Collected data entries
⟨
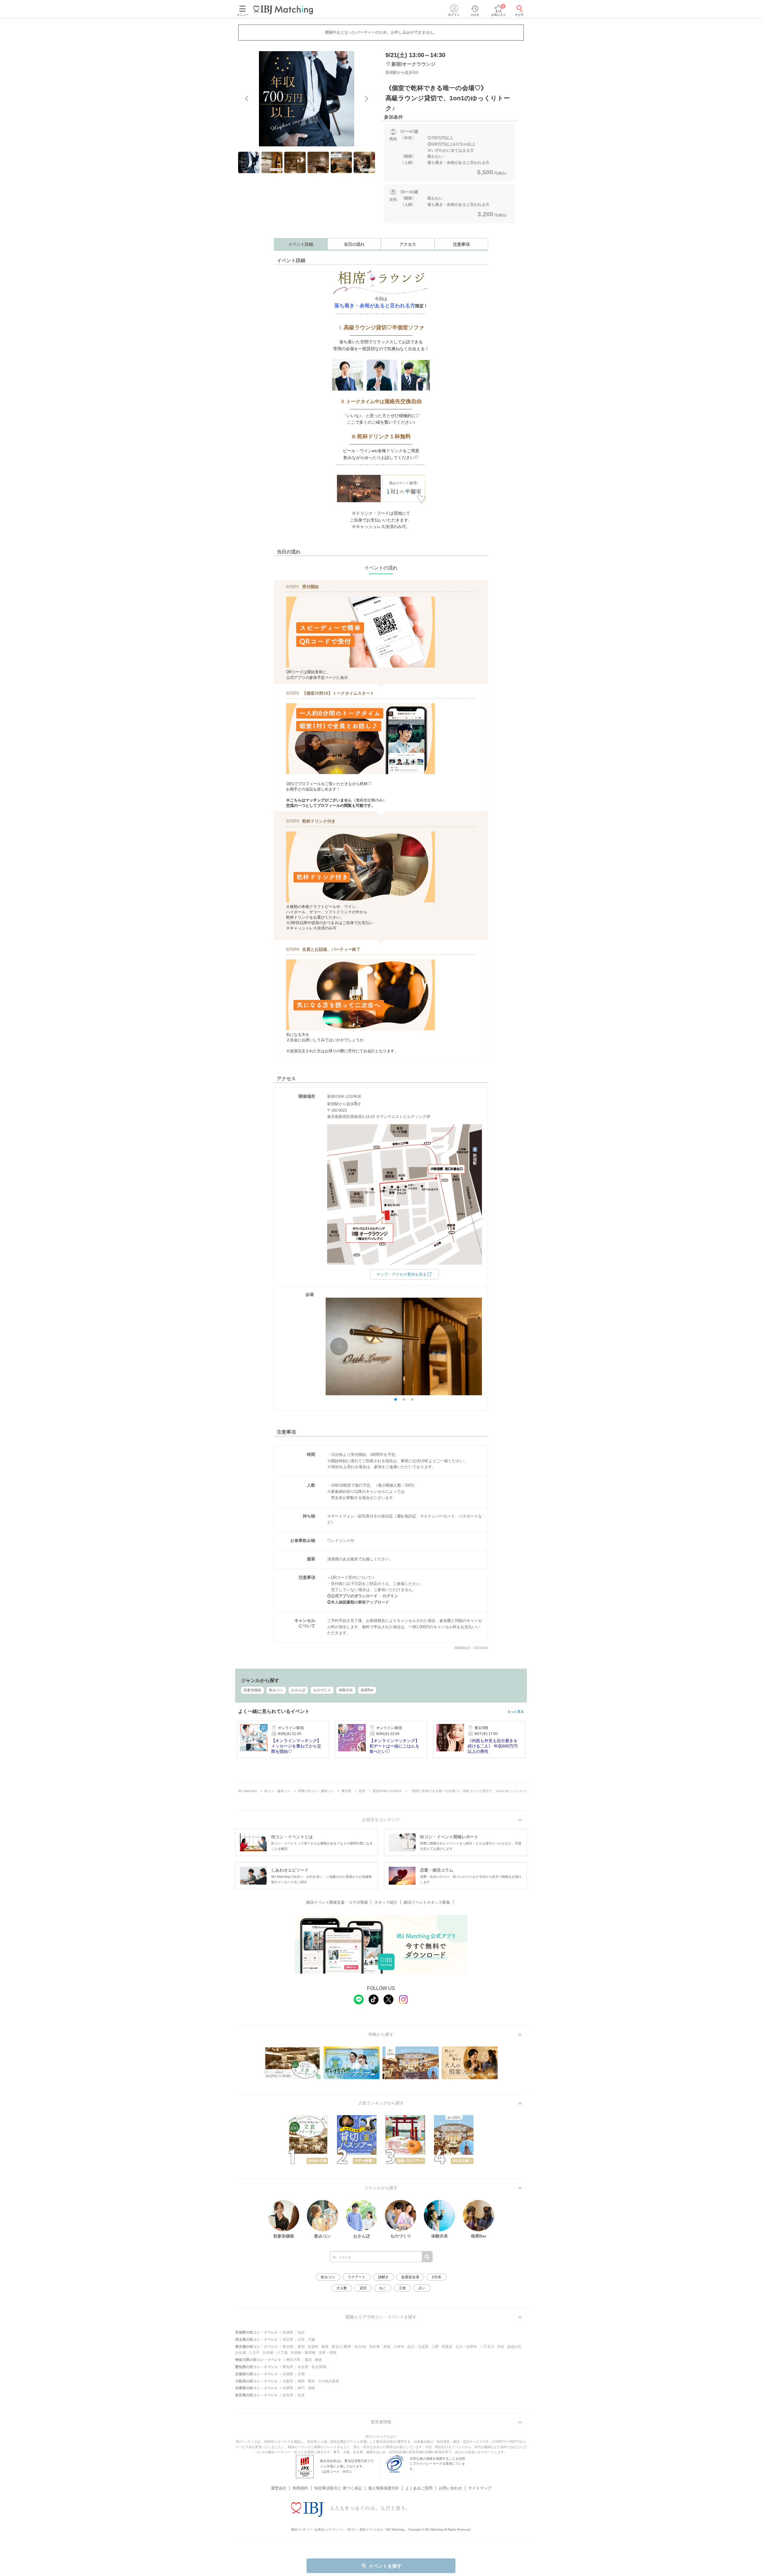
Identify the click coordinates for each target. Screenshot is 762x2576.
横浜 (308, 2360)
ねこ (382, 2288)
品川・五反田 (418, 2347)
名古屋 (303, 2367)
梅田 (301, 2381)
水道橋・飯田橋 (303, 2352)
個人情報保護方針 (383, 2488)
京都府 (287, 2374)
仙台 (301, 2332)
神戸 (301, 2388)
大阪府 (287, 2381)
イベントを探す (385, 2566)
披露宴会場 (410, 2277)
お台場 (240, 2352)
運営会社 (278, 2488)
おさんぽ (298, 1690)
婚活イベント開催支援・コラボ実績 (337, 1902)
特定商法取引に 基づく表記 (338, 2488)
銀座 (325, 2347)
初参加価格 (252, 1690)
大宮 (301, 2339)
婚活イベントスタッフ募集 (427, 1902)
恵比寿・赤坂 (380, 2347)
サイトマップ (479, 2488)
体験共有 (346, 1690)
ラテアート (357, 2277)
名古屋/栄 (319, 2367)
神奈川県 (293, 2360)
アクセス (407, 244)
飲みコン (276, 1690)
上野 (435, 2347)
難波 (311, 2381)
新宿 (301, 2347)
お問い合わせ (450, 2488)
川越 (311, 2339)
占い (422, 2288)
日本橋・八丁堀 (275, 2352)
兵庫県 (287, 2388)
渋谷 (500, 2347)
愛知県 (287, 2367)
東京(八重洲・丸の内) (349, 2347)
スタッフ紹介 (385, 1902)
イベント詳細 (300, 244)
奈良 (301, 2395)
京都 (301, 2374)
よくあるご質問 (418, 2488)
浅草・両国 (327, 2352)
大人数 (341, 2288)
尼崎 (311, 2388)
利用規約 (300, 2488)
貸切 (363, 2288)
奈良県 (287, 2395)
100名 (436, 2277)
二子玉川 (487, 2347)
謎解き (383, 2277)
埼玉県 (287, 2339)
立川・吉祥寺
⟩
Would you please repeat exactly the lines above, starting at the line with "アクセス (407, 244)" and stopping at the line with "利用規約 (300, 2488)", both included?

▶ Final answer:
アクセス (407, 244)
飲みコン (276, 1690)
上野 (435, 2347)
難波 (311, 2381)
新宿 (301, 2347)
お問い合わせ (450, 2488)
川越 (311, 2339)
占い (422, 2288)
日本橋・八丁堀 (275, 2352)
兵庫県 (287, 2388)
渋谷 (500, 2347)
愛知県 (287, 2367)
東京(八重洲・丸の内) (349, 2347)
スタッフ紹介 (385, 1902)
イベント詳細 (300, 244)
奈良 (301, 2395)
京都 (301, 2374)
よくあるご質問 (418, 2488)
浅草・両国 (327, 2352)
大人数 (341, 2288)
尼崎 (311, 2388)
利用規約 (300, 2488)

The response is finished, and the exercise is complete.